Generally huge rewrite projects run into problems. GCC are doing it very incermentally, so it seems to be working.
[Other points]
Fair enough.
SJW n. One who posts facts.
You confuse me with someone who thinks Linus' actions are justified. I don't. Where I try to understand *why* he does this, it doesn't mean I agree with the tactics he uses.
So Why look at this from his perspective? In order to try and understand how best to deal with him. Life is full of people with personality ticks that are going to rub you the wrong way. Successfully dealing with difficult people will require self control and understanding of what motivates them and adapting your actions accordingly. It's how life works, or doesn't..
"File to fit, pound to insert, paint to match" - Aircraft Maintenance 101
Your post does not make any sense. Do most people in the FOSS movement lack comprehension?
One of us does, that's for sure...
Exactly.
Case in point: Microsoft .net :-)
Murphy was an optimist
My takeaway from all this is that the kernel community and its developers is facing the same problems as Wikipedia and its editors, for about the same reasons.
The best way to deal with people who can't behave is to ask if you actually have to deal with them, and if the answer is "no", not do so. And, apparently, new developers are doing this very analysis, which then led to this article.
Life is full of nice, well-adjusted people. Why waste it dealing with someone who isn't? Let natural selection do it instead: Software projects that drive new people away die. Those that draw them in survive and grow. It's evolution in action.
Forget magic. Any technology distinguishable from divine power is insufficiently advanced.
Choosing not to play is indeed a valid option. Choosing to put up with it can be rewarding though.
It's your call.
"File to fit, pound to insert, paint to match" - Aircraft Maintenance 101
No, see, the thing is, your feelings are supposed to be your responsibility, not the group's.

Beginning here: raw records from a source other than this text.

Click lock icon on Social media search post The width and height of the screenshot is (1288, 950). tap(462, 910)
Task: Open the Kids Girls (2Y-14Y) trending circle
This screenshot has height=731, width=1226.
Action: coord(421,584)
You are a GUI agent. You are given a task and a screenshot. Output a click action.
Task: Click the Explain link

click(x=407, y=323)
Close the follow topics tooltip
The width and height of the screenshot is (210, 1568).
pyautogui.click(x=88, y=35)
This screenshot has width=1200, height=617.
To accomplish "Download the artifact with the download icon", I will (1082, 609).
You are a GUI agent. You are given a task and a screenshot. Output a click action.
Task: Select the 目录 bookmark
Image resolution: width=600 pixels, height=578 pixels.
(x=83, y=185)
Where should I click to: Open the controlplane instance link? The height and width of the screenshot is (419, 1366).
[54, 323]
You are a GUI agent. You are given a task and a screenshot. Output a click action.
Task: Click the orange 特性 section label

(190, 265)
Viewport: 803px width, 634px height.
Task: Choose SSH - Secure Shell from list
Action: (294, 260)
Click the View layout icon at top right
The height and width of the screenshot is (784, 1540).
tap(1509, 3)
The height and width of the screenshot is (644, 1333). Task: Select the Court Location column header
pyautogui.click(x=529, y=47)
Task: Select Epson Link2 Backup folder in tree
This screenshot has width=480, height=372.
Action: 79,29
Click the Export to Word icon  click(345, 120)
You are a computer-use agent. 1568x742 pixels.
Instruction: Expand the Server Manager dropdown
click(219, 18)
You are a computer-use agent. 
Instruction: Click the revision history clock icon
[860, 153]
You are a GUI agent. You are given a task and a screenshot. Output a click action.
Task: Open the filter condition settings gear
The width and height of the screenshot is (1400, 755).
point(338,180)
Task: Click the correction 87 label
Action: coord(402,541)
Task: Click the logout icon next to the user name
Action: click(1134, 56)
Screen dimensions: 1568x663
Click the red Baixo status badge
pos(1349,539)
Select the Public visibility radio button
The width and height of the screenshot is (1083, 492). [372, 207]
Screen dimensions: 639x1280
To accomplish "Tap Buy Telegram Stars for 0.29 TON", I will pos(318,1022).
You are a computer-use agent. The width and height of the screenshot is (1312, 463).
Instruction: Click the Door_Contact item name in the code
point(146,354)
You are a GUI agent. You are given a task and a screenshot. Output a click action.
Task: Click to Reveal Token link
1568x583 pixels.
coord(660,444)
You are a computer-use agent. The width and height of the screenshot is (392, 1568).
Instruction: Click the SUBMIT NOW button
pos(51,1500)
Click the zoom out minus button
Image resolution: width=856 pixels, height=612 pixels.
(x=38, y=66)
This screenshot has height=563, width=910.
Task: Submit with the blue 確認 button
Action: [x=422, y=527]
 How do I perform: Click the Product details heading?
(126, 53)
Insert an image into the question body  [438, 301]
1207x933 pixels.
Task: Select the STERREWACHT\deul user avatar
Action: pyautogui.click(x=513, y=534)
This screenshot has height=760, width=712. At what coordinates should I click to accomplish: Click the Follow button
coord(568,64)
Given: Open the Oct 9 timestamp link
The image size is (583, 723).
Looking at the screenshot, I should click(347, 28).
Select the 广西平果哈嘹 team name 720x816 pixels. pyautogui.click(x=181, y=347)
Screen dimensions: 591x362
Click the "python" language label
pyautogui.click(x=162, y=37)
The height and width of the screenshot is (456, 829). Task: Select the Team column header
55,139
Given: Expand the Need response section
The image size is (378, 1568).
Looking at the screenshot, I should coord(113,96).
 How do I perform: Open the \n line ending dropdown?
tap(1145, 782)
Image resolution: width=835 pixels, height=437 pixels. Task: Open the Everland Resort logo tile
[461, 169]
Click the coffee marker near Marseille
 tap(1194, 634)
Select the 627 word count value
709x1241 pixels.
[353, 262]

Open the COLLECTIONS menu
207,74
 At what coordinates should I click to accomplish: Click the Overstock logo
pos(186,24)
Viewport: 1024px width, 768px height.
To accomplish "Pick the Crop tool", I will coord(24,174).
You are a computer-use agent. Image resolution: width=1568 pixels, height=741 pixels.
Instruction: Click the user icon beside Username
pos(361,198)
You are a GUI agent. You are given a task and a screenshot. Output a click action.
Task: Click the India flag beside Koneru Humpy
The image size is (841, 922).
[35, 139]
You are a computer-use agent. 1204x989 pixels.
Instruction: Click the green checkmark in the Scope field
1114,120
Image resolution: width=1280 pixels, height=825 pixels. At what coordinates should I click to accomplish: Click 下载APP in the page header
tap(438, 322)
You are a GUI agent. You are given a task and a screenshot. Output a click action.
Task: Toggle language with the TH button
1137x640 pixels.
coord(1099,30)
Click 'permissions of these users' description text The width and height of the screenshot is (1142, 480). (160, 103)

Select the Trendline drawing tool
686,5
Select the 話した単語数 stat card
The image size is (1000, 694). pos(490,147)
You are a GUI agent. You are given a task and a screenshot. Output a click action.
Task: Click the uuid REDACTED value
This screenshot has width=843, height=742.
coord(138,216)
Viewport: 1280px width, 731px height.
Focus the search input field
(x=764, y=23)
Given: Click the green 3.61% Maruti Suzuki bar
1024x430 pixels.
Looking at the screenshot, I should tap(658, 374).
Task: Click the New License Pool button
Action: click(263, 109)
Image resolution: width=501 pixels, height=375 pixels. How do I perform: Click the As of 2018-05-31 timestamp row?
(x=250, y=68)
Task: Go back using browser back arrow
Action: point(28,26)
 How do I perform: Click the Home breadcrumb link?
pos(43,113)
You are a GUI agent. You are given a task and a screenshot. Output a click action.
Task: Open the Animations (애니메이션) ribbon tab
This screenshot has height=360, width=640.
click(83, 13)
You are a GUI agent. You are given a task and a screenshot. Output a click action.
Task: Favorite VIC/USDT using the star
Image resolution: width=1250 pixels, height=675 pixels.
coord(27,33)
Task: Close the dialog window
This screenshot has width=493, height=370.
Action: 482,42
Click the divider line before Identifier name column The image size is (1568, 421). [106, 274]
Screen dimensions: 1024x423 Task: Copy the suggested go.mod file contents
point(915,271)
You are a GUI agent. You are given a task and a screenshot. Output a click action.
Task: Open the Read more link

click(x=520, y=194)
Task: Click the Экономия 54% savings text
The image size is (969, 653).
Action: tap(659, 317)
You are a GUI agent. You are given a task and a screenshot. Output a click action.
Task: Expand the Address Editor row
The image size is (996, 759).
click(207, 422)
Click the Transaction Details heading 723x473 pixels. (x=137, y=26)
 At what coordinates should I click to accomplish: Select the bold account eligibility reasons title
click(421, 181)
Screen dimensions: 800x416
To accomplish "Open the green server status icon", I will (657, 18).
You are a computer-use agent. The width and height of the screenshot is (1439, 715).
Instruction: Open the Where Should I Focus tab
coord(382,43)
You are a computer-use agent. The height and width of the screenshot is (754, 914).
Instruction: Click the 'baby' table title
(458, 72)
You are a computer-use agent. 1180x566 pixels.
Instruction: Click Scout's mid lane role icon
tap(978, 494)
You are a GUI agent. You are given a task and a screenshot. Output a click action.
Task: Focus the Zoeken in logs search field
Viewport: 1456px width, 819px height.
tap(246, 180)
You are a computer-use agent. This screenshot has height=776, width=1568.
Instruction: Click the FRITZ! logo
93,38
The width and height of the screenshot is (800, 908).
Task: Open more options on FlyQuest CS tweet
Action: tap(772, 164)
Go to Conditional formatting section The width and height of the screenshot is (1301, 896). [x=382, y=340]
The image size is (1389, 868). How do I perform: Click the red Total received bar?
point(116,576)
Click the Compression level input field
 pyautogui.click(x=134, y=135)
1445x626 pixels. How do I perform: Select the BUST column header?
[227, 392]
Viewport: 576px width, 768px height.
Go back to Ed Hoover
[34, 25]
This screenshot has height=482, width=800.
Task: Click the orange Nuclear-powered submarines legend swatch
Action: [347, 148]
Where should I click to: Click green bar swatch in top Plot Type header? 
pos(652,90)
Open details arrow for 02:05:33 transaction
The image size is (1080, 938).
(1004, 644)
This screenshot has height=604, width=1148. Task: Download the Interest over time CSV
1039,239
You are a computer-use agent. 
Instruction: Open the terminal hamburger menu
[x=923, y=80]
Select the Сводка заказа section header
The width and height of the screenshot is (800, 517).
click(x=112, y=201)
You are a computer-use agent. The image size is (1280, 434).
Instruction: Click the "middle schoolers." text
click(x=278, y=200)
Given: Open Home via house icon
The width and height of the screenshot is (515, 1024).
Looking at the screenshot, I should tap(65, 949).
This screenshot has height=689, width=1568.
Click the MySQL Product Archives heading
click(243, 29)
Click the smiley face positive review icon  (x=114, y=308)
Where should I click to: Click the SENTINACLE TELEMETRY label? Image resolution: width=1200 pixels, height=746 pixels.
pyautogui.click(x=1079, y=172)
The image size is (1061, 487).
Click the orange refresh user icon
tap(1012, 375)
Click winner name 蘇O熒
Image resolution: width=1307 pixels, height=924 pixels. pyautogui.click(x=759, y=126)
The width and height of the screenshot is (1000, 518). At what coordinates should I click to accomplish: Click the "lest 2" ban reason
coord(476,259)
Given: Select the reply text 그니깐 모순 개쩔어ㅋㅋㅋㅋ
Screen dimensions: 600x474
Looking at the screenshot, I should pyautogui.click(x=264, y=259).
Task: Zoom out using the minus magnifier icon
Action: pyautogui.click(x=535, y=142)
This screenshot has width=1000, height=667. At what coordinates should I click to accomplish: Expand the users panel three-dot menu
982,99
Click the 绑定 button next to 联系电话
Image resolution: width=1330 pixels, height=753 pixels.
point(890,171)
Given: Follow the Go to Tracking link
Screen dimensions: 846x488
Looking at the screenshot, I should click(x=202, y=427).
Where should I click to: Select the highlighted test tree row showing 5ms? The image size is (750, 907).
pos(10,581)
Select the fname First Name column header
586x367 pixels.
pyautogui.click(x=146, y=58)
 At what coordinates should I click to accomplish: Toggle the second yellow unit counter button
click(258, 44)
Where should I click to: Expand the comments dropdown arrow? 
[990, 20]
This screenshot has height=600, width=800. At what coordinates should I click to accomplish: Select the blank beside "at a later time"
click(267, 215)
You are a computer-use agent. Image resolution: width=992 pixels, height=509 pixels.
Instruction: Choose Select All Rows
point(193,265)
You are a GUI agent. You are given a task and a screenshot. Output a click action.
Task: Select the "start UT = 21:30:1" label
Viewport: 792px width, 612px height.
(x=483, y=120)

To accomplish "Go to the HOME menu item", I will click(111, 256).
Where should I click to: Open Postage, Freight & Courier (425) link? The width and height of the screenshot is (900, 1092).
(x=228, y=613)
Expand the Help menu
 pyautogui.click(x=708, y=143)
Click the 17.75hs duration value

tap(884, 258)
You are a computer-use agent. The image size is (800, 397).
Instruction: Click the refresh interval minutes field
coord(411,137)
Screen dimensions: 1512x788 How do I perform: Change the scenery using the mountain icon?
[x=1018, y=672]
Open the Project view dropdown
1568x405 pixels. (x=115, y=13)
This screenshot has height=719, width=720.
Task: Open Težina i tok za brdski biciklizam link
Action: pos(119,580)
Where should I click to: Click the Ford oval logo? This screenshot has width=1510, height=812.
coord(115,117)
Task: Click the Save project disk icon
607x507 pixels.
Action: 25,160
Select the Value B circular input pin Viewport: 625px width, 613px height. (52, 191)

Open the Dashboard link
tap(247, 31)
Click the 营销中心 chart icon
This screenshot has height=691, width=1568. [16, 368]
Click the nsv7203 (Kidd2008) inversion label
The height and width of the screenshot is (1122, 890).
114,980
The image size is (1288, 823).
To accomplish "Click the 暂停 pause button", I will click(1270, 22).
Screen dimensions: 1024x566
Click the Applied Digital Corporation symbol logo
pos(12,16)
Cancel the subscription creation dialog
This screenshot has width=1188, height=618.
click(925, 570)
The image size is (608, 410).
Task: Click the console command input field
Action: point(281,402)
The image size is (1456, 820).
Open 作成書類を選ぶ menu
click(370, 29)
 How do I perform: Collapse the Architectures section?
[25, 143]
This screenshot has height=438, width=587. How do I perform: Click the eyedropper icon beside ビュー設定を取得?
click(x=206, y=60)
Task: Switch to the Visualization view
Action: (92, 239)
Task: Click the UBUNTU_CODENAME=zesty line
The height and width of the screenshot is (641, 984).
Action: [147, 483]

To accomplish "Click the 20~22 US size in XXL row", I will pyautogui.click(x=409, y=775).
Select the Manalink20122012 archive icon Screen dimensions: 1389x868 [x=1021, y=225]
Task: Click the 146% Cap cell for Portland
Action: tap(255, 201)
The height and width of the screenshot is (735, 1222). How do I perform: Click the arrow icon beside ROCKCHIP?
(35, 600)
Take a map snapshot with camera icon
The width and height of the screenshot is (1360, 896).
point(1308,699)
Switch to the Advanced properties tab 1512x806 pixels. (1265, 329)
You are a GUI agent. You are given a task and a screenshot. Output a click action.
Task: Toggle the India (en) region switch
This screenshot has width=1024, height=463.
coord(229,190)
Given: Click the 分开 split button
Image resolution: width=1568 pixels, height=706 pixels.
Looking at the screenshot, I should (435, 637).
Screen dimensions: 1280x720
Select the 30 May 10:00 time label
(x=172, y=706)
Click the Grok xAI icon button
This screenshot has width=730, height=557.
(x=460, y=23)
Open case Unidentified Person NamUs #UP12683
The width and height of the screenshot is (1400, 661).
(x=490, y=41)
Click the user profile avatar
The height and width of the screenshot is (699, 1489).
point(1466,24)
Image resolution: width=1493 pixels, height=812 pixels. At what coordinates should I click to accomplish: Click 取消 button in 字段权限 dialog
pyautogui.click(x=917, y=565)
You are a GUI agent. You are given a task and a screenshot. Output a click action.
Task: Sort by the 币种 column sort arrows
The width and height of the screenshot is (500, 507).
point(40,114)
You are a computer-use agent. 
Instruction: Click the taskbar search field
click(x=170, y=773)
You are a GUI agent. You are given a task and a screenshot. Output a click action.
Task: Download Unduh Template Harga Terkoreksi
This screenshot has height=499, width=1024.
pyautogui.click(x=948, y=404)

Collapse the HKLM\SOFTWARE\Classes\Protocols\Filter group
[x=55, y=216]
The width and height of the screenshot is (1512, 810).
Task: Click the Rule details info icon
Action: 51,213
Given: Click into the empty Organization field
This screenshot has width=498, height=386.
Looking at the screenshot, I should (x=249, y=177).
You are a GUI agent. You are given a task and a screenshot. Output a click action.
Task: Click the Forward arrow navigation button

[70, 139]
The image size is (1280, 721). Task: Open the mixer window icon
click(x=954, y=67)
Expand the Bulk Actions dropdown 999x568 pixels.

It is, at a minimum, the group's responsibility if they are community of VOLUNTEERS are trying to attract new members, to not be a bunch of assholes to each other.
Your extremely hostile, nasty, aggressive, ignorant, threatened response perfectly demonstrates the issues we're talking about. Also: stop narcissistically blaming everyone around you for how they react to the way you act towards them.
Please help metamoderate.
That's no surprise, my post wasn't a hypothetical, but drew on those real scheduler controversies.
The current CFS scheduler was inspired by Kolivas' work, and largely addressed desktop interactivity.
The CFS is quite a bit more complex, and slower than the previous scheduler which was generally deemed fine (and faster, therefore better) for non-interactive "servers", hence the controversy, and made it a natural example for the argument.
Pluggable or tunable schedulers would have been even more complicated than CFS. But even CFS represents an increase in kernel complexity primarily to satisfy one type of user.